* **Texto fornecido**:
+ + + + +

É certo que neste caso, ao contrário do que ocorre no âmbito da aplicação do nº 2 do art.º 598º, o qual não exige qualquer justificação para o aditamento ou a alteração ao rol de testemunhas, a substituição de testemunha apenas se encontra prevista nos casos enunciados no nº 3 do art.º 508º do Código de Processo Civil.
Com efeito, nos termos deste preceito legal, a substituição da testemunha deve ser requerida logo que a parte que a indicou tenha conhecimento do impedimento para vir depor, por algum dos fundamentos referenciados nas diversas alíneas do nº 3, a saber: impossibilidade definitiva para depor, posterior à sua indicação; impossibilidade temporária ou mudança de residência depois de oferecida; não notificação da testemunha quando devesse ter sido notificada, ou outro impedimento legítimo; a falta sem motivo justificado, não sendo encontrada para vir depor.
Donde, à parte que requer a substituição da testemunha, cabe o ónus de alegação de algum dos fundamentos previstos nestas diversas alíneas, bem como indicar que o impedimento se verificou posteriormente à sua indicação, ou dele teve conhecimento em momento posterior. No caso, nada releva o facto de uma testemunha ter dito que a testemunha substituída já havia falecido em 2018, pois o que releva e não é posto em causa é que a parte apenas teve conhecimento após ter oferecido nos autos tal testemunha no seu rol inicial. Por outro lado, ainda que não exista a junção da prova do internamento de uma das outras testemunhas objecto de substituição, importa ter presente que a parte indicou que a mesma alterou a sua residência, o que desde já permitiria a substituição nos termos e para os efeitos do art.º 508º nº 3 alínea b) do Código de Processo Civil.
Logo, também não existiria por esta banda o efeito preclusivo que os recorrentes pretendem quanto à substituição das testemunhas operada pelos AA. com o seu requerimento de 8/10/2023 e admitida pelo despacho ora recorrido, o que determina a improcedência deste recurso. Face a esta decisão fica ainda prejudicado o conhecimento da ampliação do recurso.
2ª Questão: A nulidade do depoimento da testemunha por violação do sigilo profissional
Neste recurso os recorrentes entendem que a testemunha N..., violou o sigilo profissional ao revelar os factos perante os quais foi inquirida, transcrevendo partes do seu depoimento para agasalhar a pretendida nulidade assente em tal violação do Estatuto da Ordem dos Advogados. Afirmando que a testemunha “quando confrontada com a planta cadastral responde com conhecimento da situação jurídica, assinalando pormenores estritamente jurídicos e inclusivamente afirma que viu e consultou escrituras públicas de compra e venda. Inclusive, refere detalhes quanto às áreas dos prédios em causa, as datas de compras e vendas dos prédios, o objectivo do arredondamento quanto à compra da porção terreno”. Alegam ainda que a mesma testemunha afirmou que o sobrinho do A. J..., de nome JN…, foi testemunha num processo-crime relativamente ao prédio em causa nos autos porque o acompanhou no Ministério Público. Fazendo ainda afirmações que advinham do A. e descreveu ainda a situação do prédio quanto à existência de penhoras do mesmo e o que ocorreu com as mesmas. Mais afirmou que o A. lhe pediu para analisar as escrituras e a situação sobre o prédio em causa e que o terá feito como advogada.

+ + + + +

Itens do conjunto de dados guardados
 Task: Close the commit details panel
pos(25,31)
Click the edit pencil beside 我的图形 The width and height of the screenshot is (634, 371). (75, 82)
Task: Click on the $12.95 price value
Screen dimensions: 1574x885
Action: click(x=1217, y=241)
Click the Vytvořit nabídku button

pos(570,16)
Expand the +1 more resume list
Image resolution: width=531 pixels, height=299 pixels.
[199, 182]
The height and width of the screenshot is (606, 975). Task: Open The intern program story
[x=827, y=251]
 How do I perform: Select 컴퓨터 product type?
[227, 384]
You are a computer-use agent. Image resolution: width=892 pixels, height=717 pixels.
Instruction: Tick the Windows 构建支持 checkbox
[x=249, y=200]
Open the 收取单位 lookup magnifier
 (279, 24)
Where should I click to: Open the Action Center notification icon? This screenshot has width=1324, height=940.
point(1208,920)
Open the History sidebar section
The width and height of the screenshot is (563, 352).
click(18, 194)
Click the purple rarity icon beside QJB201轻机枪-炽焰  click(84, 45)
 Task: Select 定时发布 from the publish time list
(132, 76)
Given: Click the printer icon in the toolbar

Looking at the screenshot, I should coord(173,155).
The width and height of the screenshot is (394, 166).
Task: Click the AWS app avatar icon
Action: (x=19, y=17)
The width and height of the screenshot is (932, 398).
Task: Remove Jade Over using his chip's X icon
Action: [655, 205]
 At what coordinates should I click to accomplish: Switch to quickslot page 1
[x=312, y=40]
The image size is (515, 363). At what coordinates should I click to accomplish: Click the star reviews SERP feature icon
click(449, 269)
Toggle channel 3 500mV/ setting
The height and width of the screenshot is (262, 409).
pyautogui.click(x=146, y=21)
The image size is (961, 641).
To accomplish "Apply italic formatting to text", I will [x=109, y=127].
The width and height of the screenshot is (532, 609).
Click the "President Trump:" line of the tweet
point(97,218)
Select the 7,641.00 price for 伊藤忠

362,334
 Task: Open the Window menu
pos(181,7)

+ + + + +

* **Enunciado do problema**:
Transcreva, sem qualquer alteração, o trecho do texto fornecido que vai de "Donde, à parte" a "b) do Código de Processo Civil.".

* **Resposta à tarefa**:
Donde, à parte que requer a substituição da testemunha, cabe o ónus de alegação de algum dos fundamentos previstos nestas diversas alíneas, bem como indicar que o impedimento se verificou posteriormente à sua indicação, ou dele teve conhecimento em momento posterior. No caso, nada releva o facto de uma testemunha ter dito que a testemunha substituída já havia falecido em 2018, pois o que releva e não é posto em causa é que a parte apenas teve conhecimento após ter oferecido nos autos tal testemunha no seu rol inicial. Por outro lado, ainda que não exista a junção da prova do internamento de uma das outras testemunhas objecto de substituição, importa ter presente que a parte indicou que a mesma alterou a sua residência, o que desde já permitiria a substituição nos termos e para os efeitos do art.º 508º nº 3 alínea b) do Código de Processo Civil.